The blue snow problem

The blue snow problem is one that you will inevitably encounter when developing your photography skills in snowy landscapes. In this article I’ll explain why it occurs and how to fix it. I have also added some inspiring examples of beautiful winter shots. Enjoy!

Blue vs. yellow snow

So, you’re trying to get a perfect shot of a beautiful snowy landscape. The problem: the snow is blue or yellow. You can’t get the snow to show up white in your photos. Super frustrating, right? The solution, however, is quite easy (yay!). The problem you are having is due to your white balance settings and can be fixed within your camera, or in post-processing (editing). Just one tip for post-processing: shoot in RAW format if you want to make changes to your photo without loss of quality.

White balance settings

White balance is a scale from blue to yellow. It gives your photo a colder or warmer hue, respectively. Every proper modern camera has an Auto-white balance (AWB) option and a manual one. The AWB chooses the white balance based on the whitest point in your photo + the tones in the rest of the photo. Sometimes this works perfectly and it saves you some time. Sometimes, however, it turns against you and messes up an otherwise beautiful photo, because the whitest point in your photo is not always white. If it isn’t, the AWB is off and there goes your perfect picture.
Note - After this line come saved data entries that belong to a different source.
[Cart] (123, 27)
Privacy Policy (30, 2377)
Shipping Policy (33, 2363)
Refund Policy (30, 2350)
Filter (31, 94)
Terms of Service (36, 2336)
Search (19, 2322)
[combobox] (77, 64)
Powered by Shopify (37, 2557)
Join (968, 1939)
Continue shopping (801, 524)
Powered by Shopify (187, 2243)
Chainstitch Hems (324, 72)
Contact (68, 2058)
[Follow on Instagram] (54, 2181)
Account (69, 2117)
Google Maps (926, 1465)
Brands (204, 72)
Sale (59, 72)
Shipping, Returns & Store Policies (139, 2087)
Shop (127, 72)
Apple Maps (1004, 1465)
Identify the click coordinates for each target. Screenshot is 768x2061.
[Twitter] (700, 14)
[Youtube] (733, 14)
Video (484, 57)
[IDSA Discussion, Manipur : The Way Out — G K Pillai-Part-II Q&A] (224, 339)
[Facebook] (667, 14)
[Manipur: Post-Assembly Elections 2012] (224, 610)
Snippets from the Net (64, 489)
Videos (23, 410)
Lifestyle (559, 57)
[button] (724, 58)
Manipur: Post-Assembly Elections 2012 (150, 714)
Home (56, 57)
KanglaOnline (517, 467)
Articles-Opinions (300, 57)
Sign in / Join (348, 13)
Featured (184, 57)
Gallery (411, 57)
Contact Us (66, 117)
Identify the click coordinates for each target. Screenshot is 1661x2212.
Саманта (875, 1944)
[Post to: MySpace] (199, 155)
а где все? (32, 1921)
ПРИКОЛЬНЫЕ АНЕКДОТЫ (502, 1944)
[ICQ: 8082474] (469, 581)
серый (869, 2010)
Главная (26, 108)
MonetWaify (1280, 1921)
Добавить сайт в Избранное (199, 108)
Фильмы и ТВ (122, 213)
So, in these cases, it is better to manually choose your white balance:

  • Snow or other spots where white needs to be white.
  • Changing lighting conditions (cloudy, windy days, or changing artificial lights at a concert or festival)
  • Monochrome scenes tend to throw off the AWB
  • Making a panorama (as the AWB is chosen again and again while the conditions change, different parts of your panorama probably won’t match)

Rest assured …

Shoot your photos in RAW format and you will always be able to fix your white balance without loss of quality. Only downside to this: it takes more time, and makes you guess the correct colors. In the end, it could become less natural, colorwise.